=== PROVIDED ENTRIES ===

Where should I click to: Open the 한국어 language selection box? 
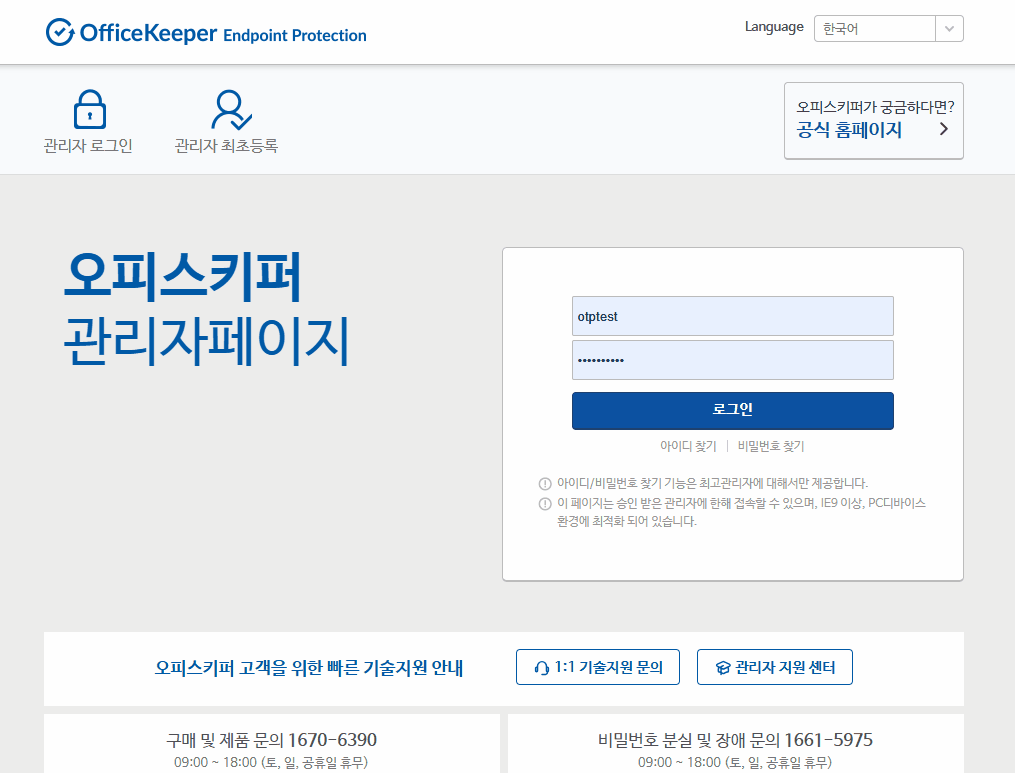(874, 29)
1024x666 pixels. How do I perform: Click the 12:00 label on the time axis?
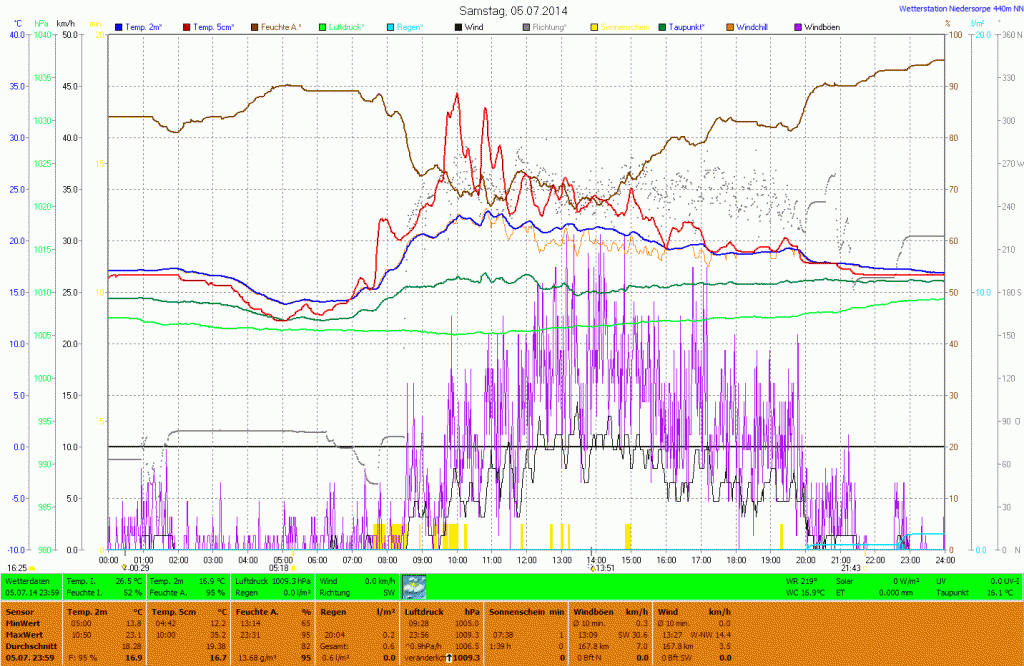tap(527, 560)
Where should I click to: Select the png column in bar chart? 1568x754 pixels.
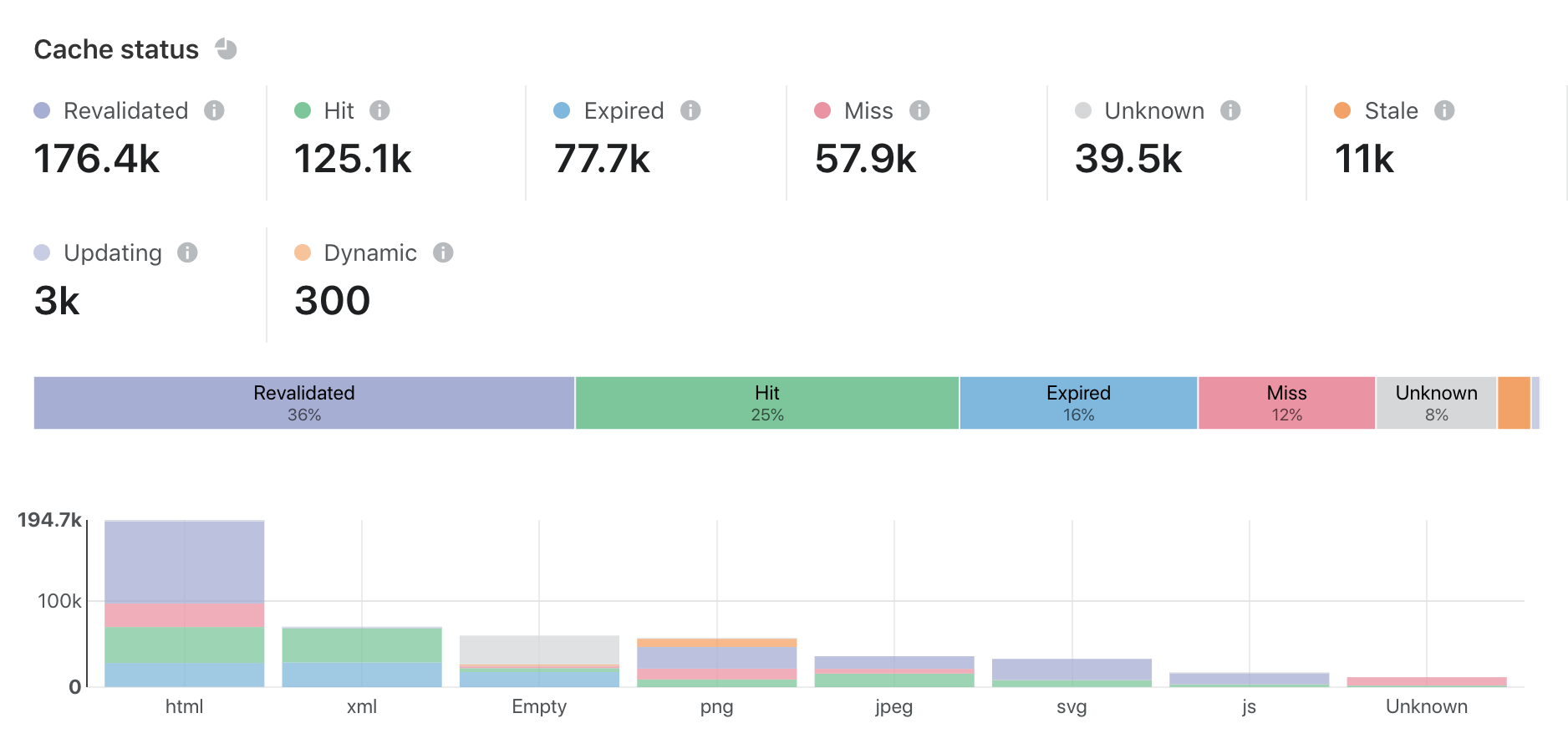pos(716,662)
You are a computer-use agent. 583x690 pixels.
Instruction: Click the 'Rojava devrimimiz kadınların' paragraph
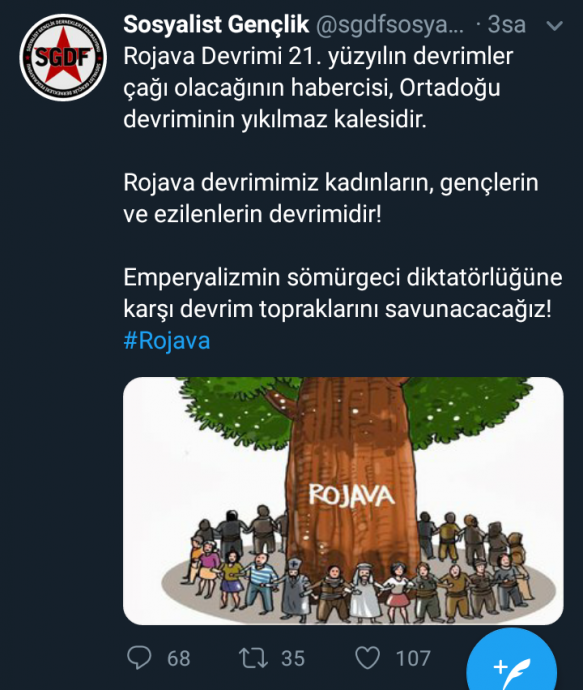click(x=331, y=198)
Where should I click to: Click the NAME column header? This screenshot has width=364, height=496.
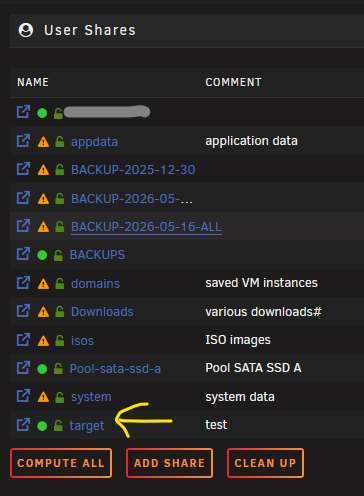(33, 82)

===

(TASK DIRECTIONS)
Copy out the data verbatim, excluding the pictures.

(OUTPUT OF THE TASK)
Where should I click to: Open the 한국어 language selection box? 
(874, 29)
1024x666 pixels. How do I perform: Click the 12:00 label on the time axis?
tap(527, 560)
Where should I click to: Select the png column in bar chart? 1568x754 pixels.
pos(716,662)
You are a computer-use agent. 583x690 pixels.
Instruction: Click the 'Rojava devrimimiz kadınların' paragraph
click(x=331, y=198)
Where should I click to: Click the NAME column header? This screenshot has width=364, height=496.
(33, 82)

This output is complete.